Sir Alan Sugar hosts the entertaining show The Apprentice, but I’ve noticed a subtle change, he’s actually looking for a business partner, not an Apprentice. Each year the candidates candidly say how good they are, and as the episode unfolds we soon discover that common sense, isn’t that common. The candidates sound very confident but Sir Alan doesn’t want to coax and hold their hand, he wants someone to offer a Viable Business Plan and run with it. Confidence isn’t enough alone, Apprentices need to be told when they are wrong and shown how to do it right. This needs to happen continuously to hone out all the short cuts and poor work they might otherwise be happy with.

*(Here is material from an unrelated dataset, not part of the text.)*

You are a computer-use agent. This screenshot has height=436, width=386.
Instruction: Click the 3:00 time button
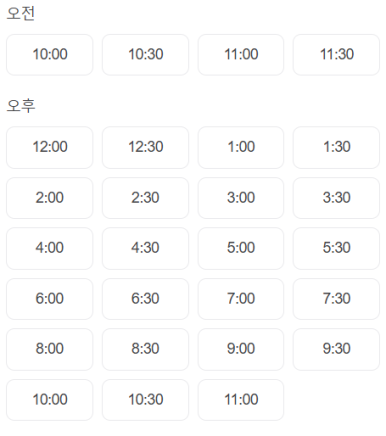point(241,198)
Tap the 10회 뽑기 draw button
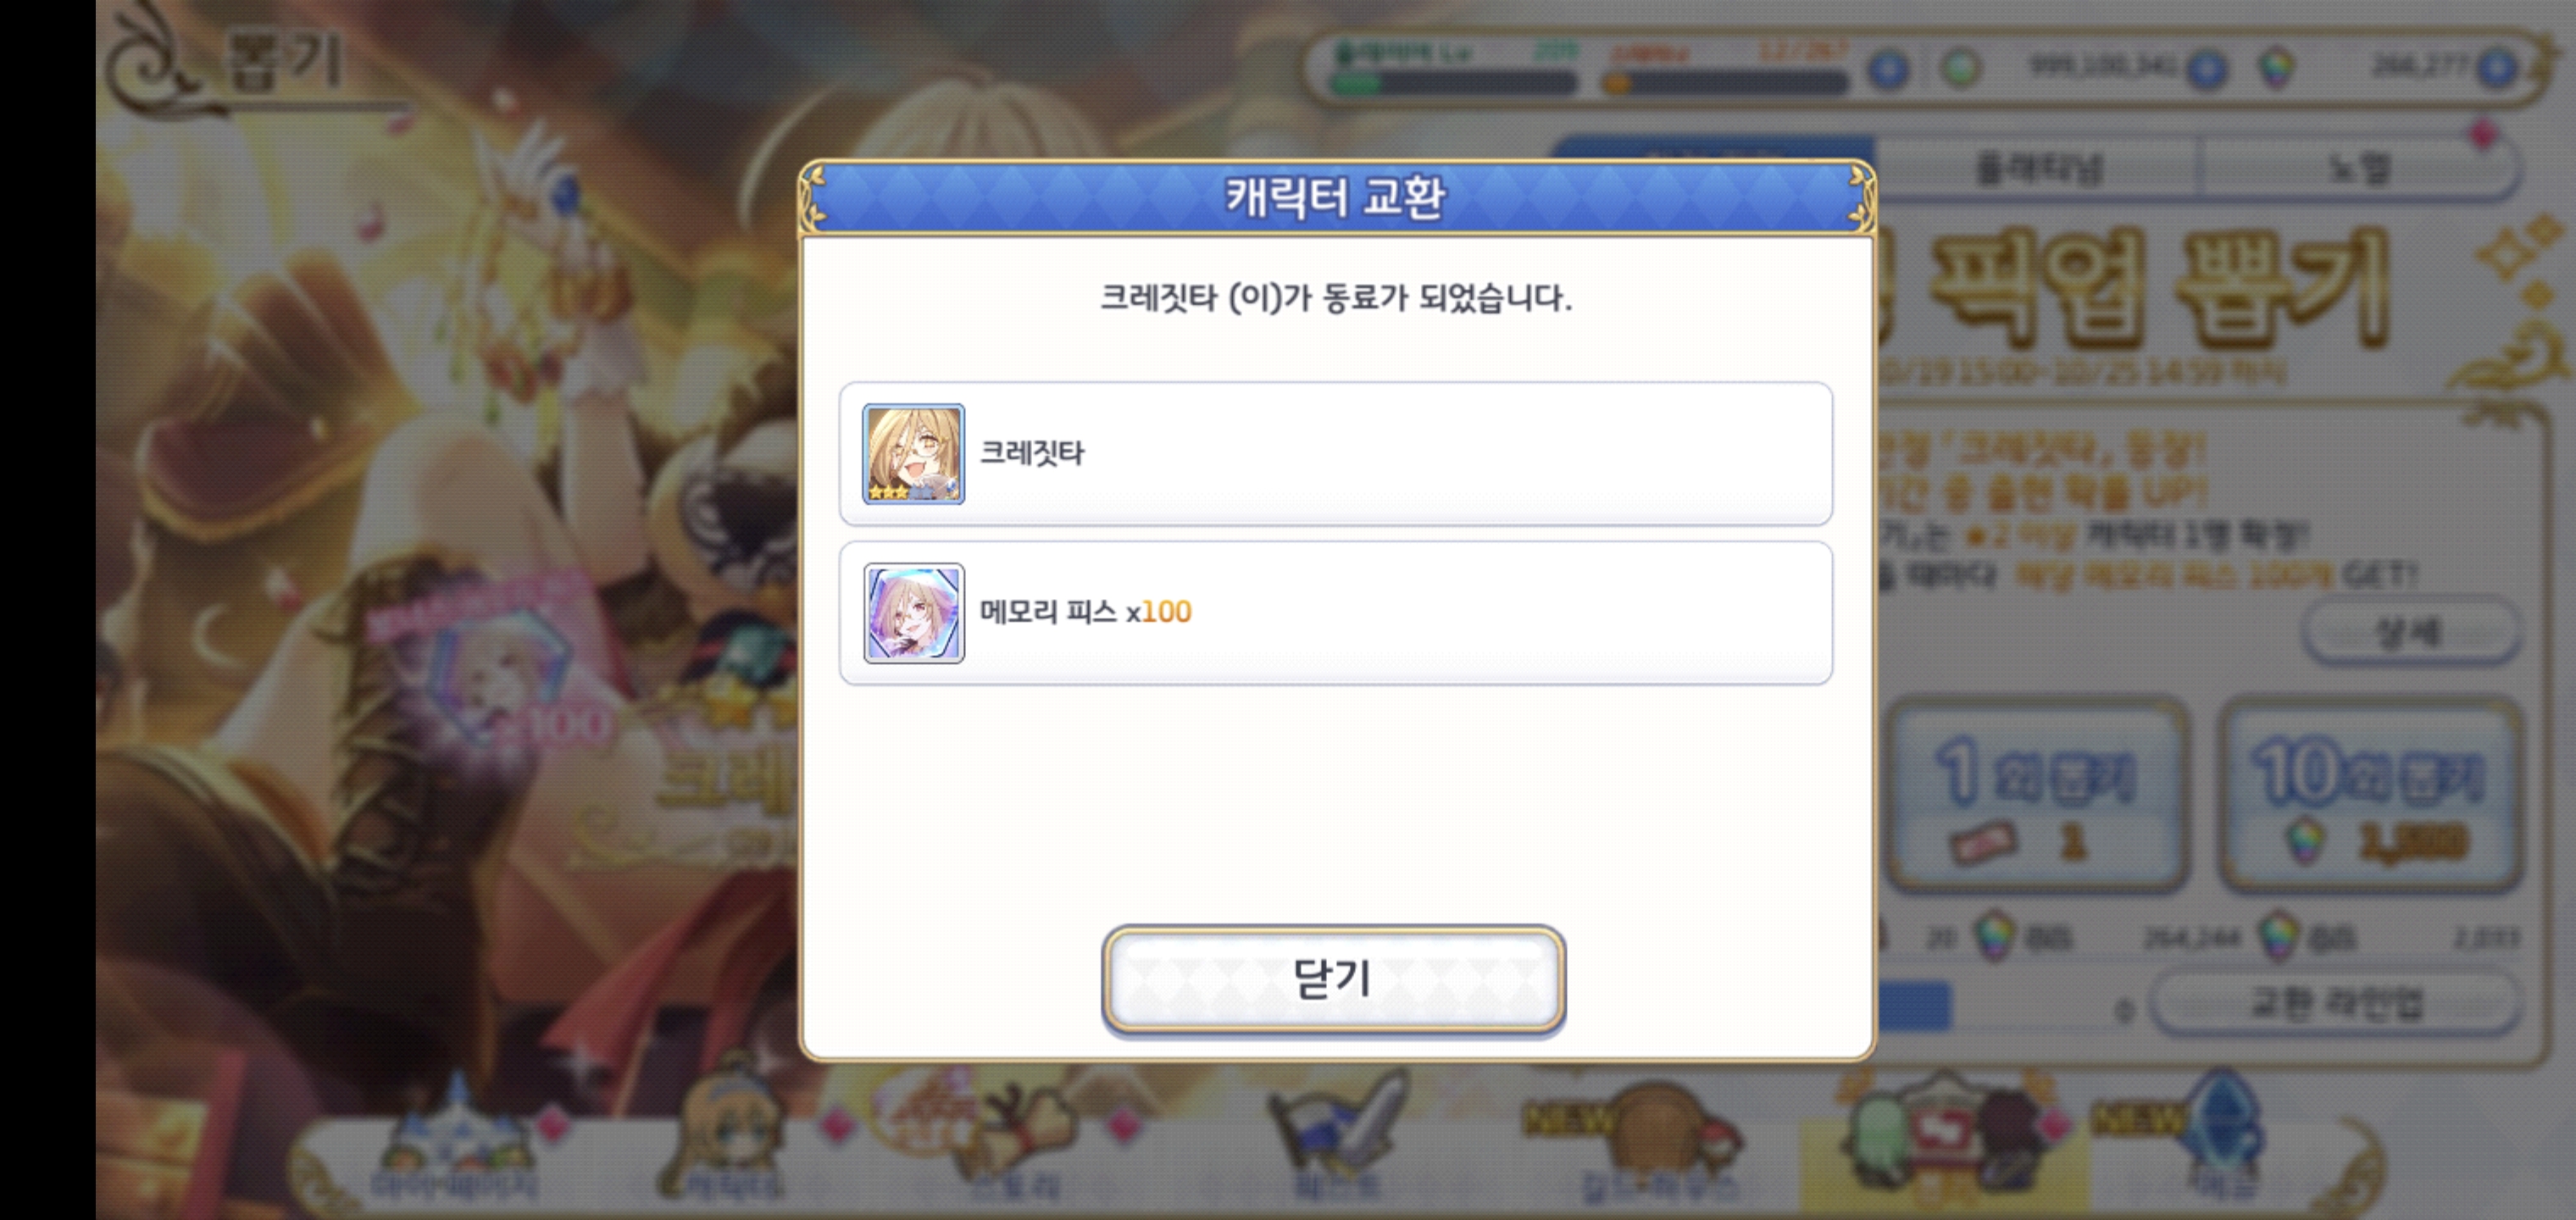Screen dimensions: 2576x1220 pyautogui.click(x=2370, y=796)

We recently had some work done in our home, and over a few days and as I marvelled at the un-level pipework and poor fixing choices, it became apparent that apprenticeships are import to train people and give them the skills, but vitally important is how and where and with who they learn. I served a five year apprenticeship with Drake & Scull, I was fortunate to work on many different sites and with different electricians. A core value adopted was doing a good job, quite simply if you didn’t you would be lampooned. You wanted your work to be a high standard and to the approval of those showing and teaching you. I wouldn’t dream of installing something not level or plumb, a) You’d have the proverbial taken out of you and b) You’d be forced to re-do it.
Fast forward to now and due to the last 2 decades of outsourcing many apprenticeships haven’t had the pool of skilled electricians to work with so is there sufficient skilled people in the industry to teach and lampoon the next generations to ensure they are learn the job correctly.
With this weeks budget announcing £120 Billion on infrastructure projects over the next five years, its expected half will go on road and rail projects and the balance spread across schools, housing and technology, lots more apprentices will be needed. Source The Daily Telegraph 26/11/15 Autumn Statement Special.